───── DATASET ENTRIES

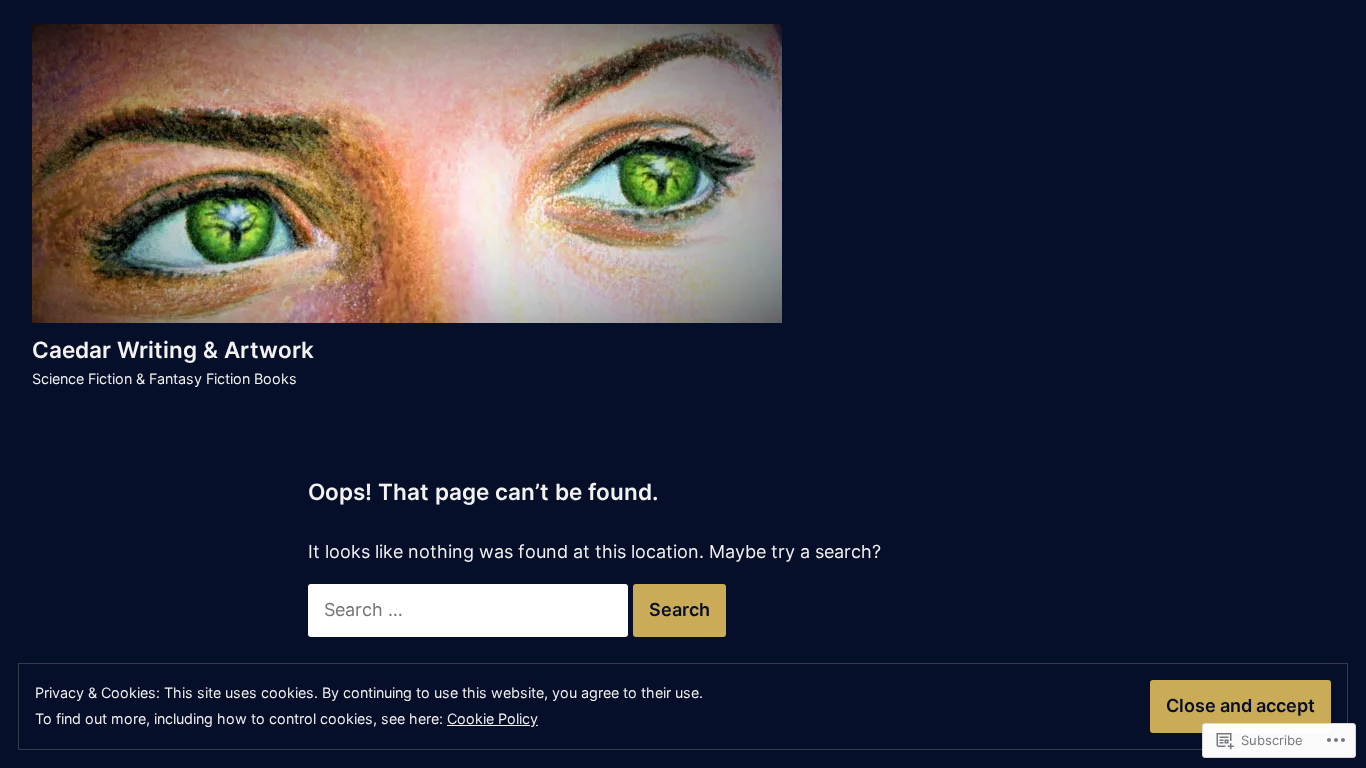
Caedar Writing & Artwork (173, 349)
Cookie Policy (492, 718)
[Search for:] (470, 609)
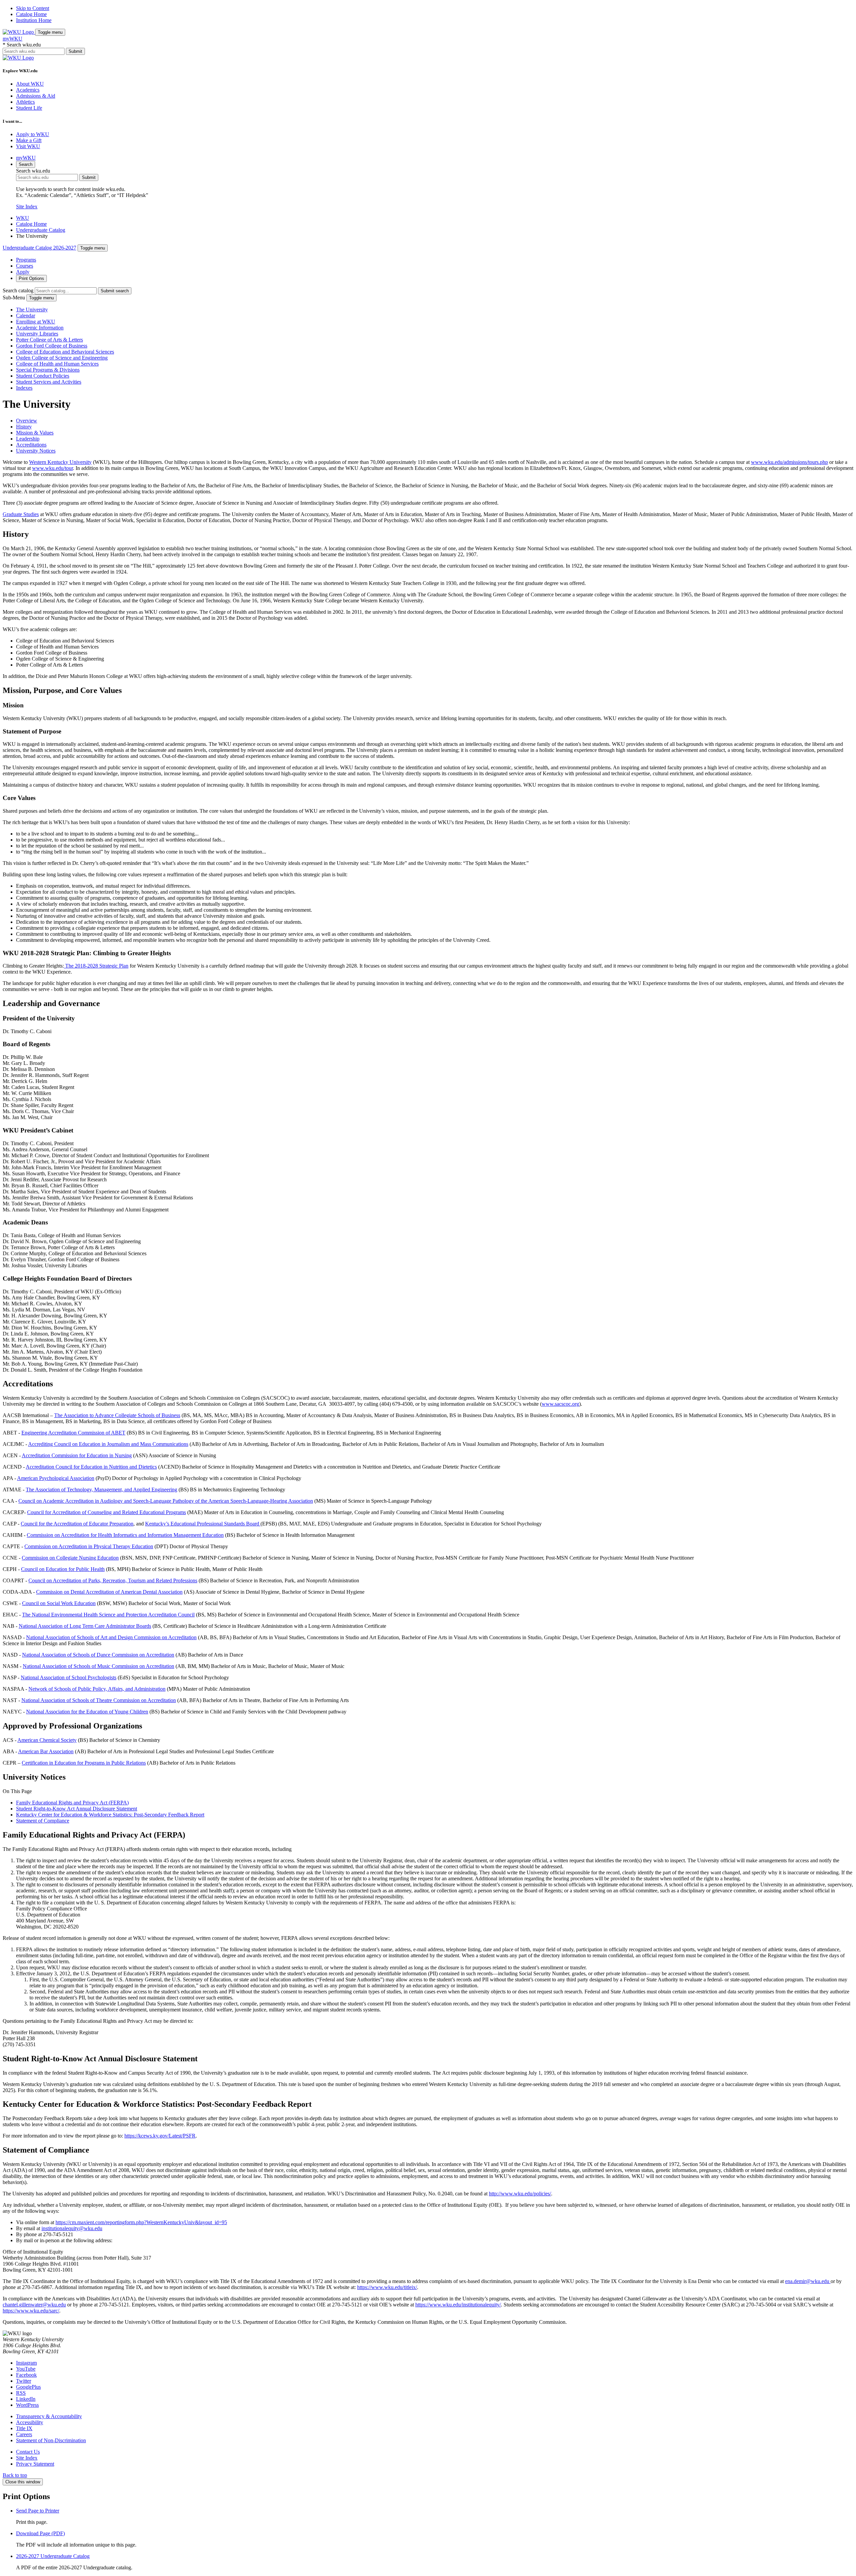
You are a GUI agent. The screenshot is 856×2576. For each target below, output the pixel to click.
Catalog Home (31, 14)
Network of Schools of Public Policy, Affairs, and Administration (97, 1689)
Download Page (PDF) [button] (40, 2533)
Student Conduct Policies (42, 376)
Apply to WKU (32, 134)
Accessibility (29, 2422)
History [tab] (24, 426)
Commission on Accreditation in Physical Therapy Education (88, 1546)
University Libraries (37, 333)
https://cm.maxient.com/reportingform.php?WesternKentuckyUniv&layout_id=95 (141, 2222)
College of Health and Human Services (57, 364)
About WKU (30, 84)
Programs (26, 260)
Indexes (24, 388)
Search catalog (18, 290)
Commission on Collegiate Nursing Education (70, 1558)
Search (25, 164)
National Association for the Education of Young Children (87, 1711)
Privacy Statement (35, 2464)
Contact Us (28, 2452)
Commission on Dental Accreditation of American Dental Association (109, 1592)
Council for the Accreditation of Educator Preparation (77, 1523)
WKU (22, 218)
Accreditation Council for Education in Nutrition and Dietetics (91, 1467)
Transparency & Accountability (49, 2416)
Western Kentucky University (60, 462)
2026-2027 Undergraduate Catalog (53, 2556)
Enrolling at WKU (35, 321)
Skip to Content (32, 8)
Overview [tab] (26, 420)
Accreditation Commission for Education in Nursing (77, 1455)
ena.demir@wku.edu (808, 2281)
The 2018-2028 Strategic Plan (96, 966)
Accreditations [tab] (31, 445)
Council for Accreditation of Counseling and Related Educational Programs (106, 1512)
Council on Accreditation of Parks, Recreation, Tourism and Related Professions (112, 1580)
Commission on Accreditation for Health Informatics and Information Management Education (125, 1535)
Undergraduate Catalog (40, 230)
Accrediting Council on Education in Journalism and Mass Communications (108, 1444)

──────────
───── DATASET ENTRIES

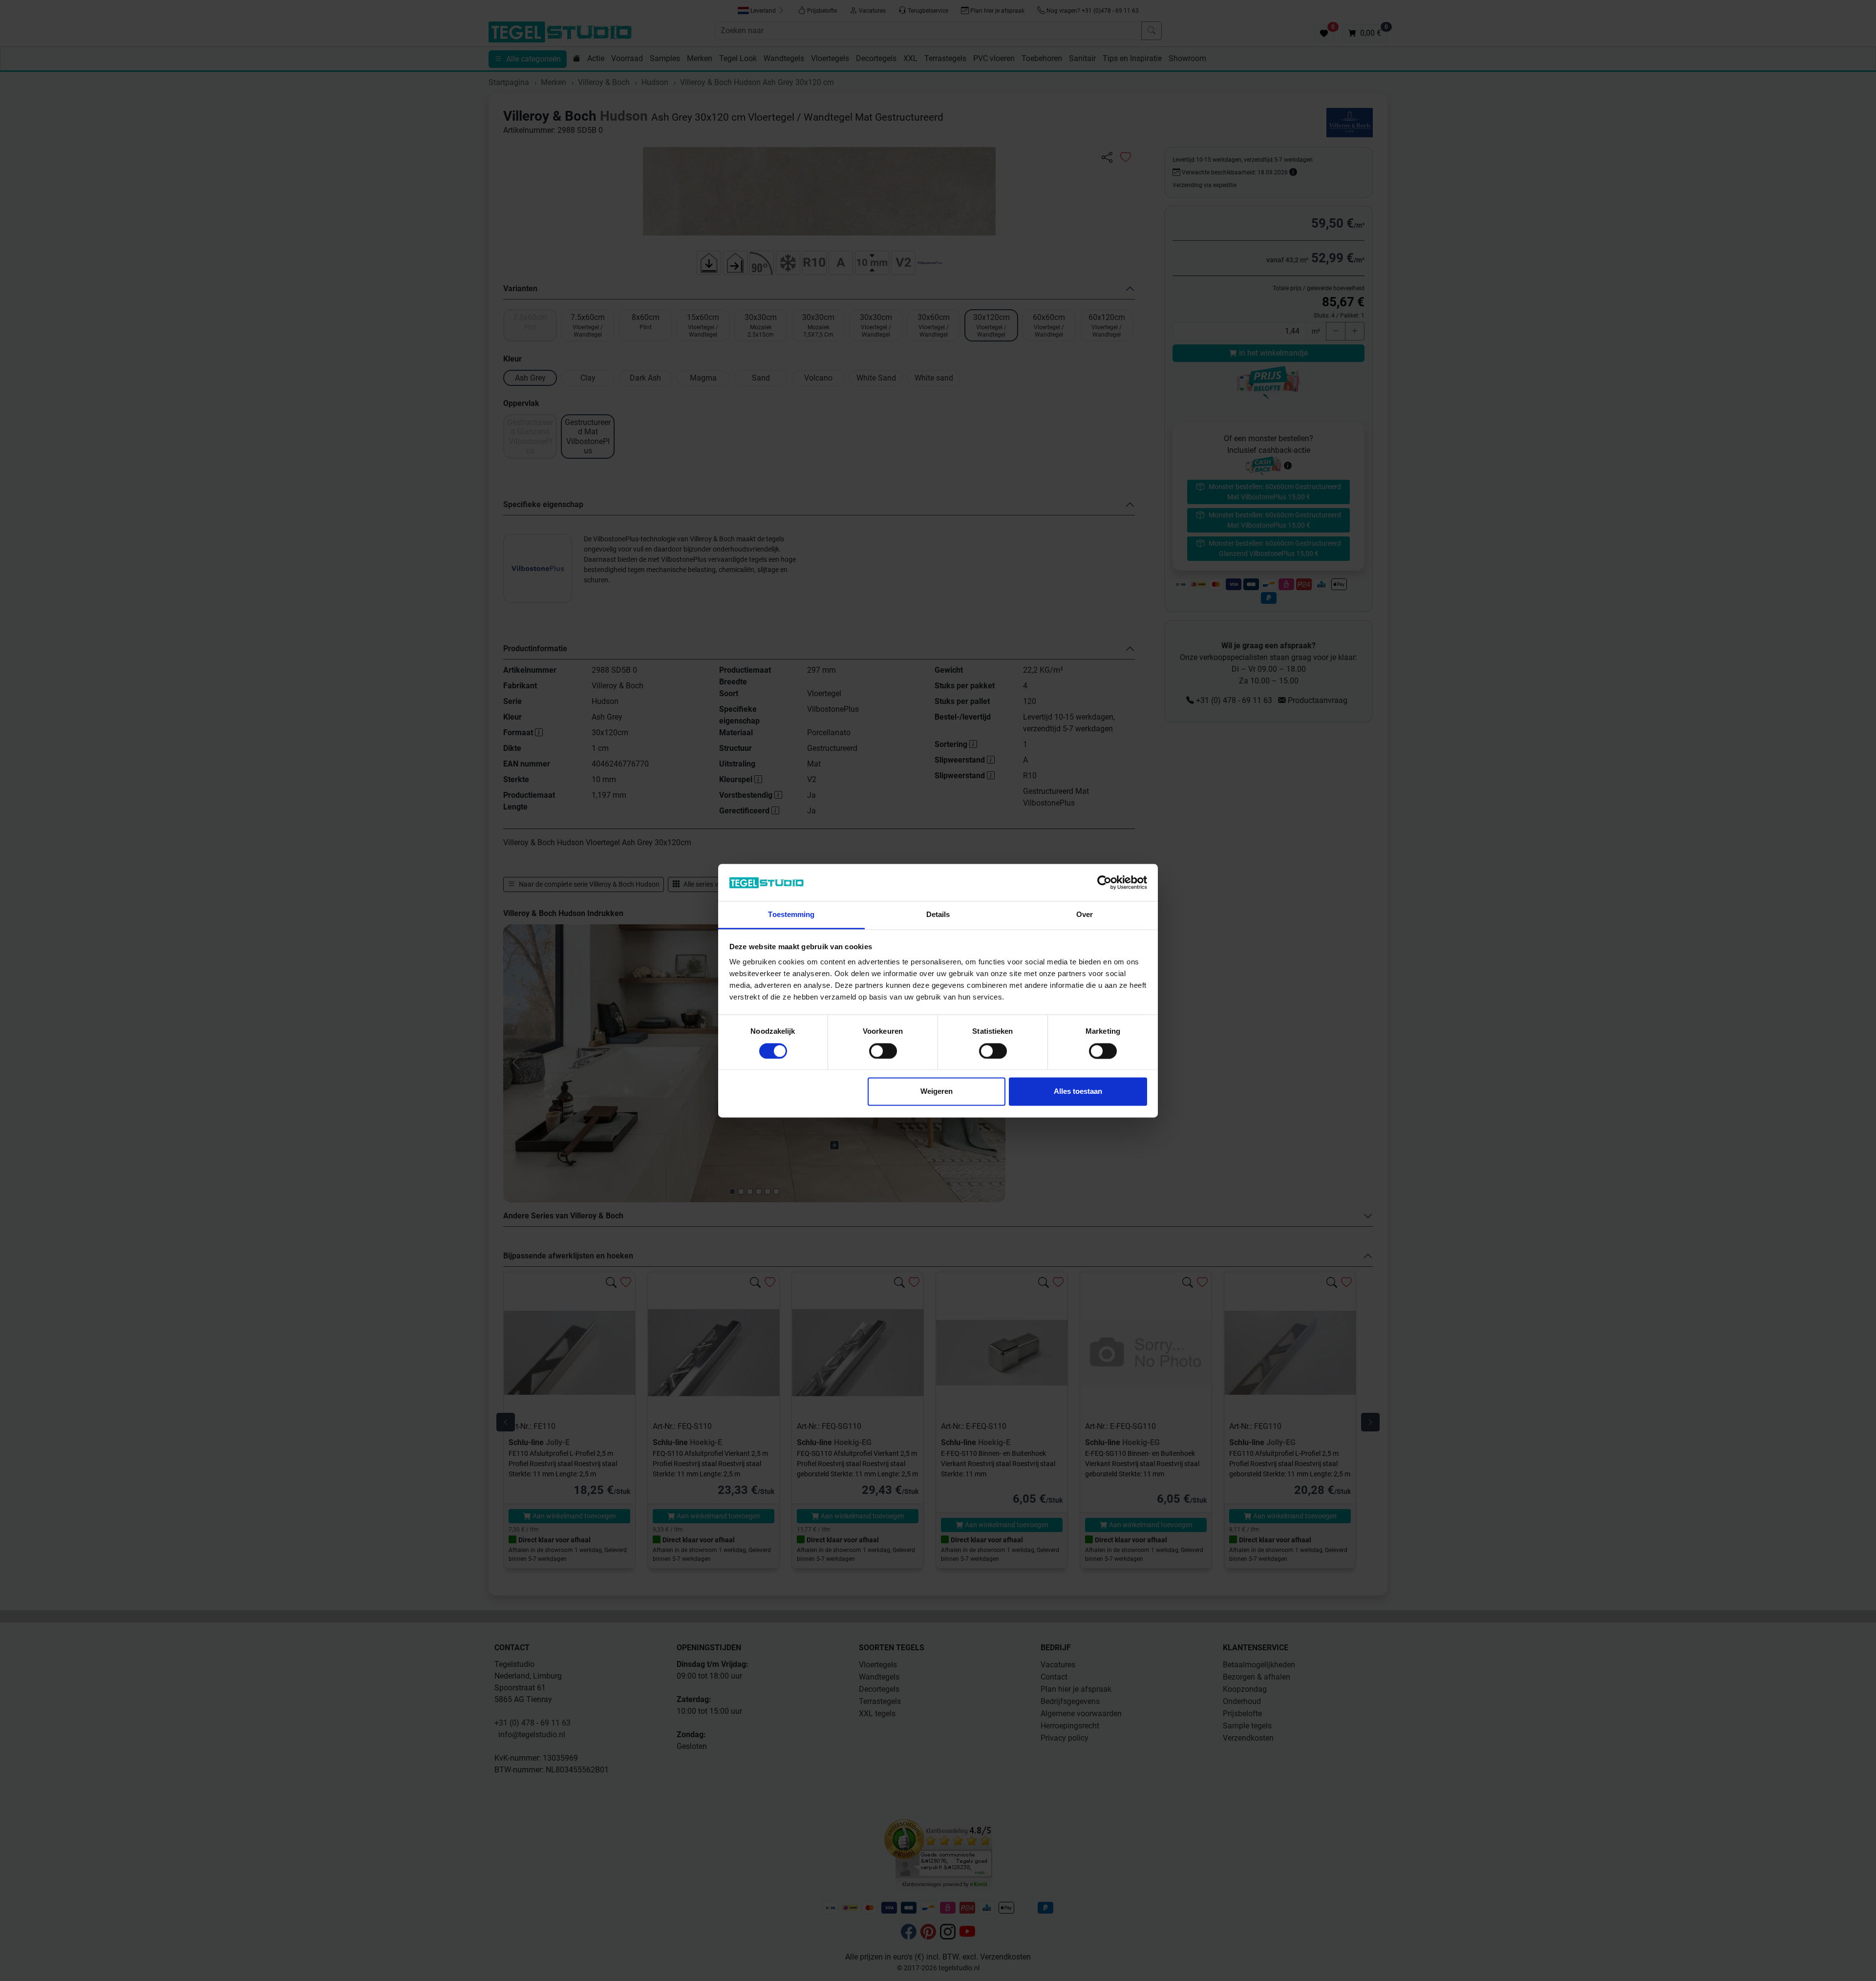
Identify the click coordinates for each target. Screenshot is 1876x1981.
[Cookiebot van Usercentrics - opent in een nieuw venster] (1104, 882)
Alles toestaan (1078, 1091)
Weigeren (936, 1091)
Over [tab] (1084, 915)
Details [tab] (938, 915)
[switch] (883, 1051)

──────────

**WHAT THE TASK REQUIRES**
Each line above starting at the one holding "Caedar Writing & Artwork (173, 349)" and ending at the one holding "Accreditations [tab] (31, 445)" should be set down exactly as it stands, both ends included, with no pictures.

**SOLVED PROBLEM**
Caedar Writing & Artwork (173, 349)
Cookie Policy (492, 718)
[Search for:] (470, 609)
You are a GUI agent. The screenshot is 856×2576. For each target below, output the pixel to click.
Catalog Home (31, 14)
Network of Schools of Public Policy, Affairs, and Administration (97, 1689)
Download Page (PDF) [button] (40, 2533)
Student Conduct Policies (42, 376)
Apply to WKU (32, 134)
Accessibility (29, 2422)
History [tab] (24, 426)
Commission on Accreditation in Physical Therapy Education (88, 1546)
University Libraries (37, 333)
https://cm.maxient.com/reportingform.php?WesternKentuckyUniv&layout_id=95 (141, 2222)
College of Health and Human Services (57, 364)
About WKU (30, 84)
Programs (26, 260)
Indexes (24, 388)
Search catalog (18, 290)
Commission on Collegiate Nursing Education (70, 1558)
Search (25, 164)
National Association for the Education of Young Children (87, 1711)
Privacy Statement (35, 2464)
Contact Us (28, 2452)
Commission on Dental Accreditation of American Dental Association (109, 1592)
Council for the Accreditation of Educator Preparation (77, 1523)
WKU (22, 218)
Accreditation Council for Education in Nutrition and Dietetics (91, 1467)
Transparency & Accountability (49, 2416)
Western Kentucky University (60, 462)
2026-2027 Undergraduate Catalog (53, 2556)
Enrolling at WKU (35, 321)
Skip to Content (32, 8)
Overview [tab] (26, 420)
Accreditation Commission for Education in Nursing (77, 1455)
ena.demir@wku.edu (808, 2281)
The 2018-2028 Strategic Plan (96, 966)
Accreditations [tab] (31, 445)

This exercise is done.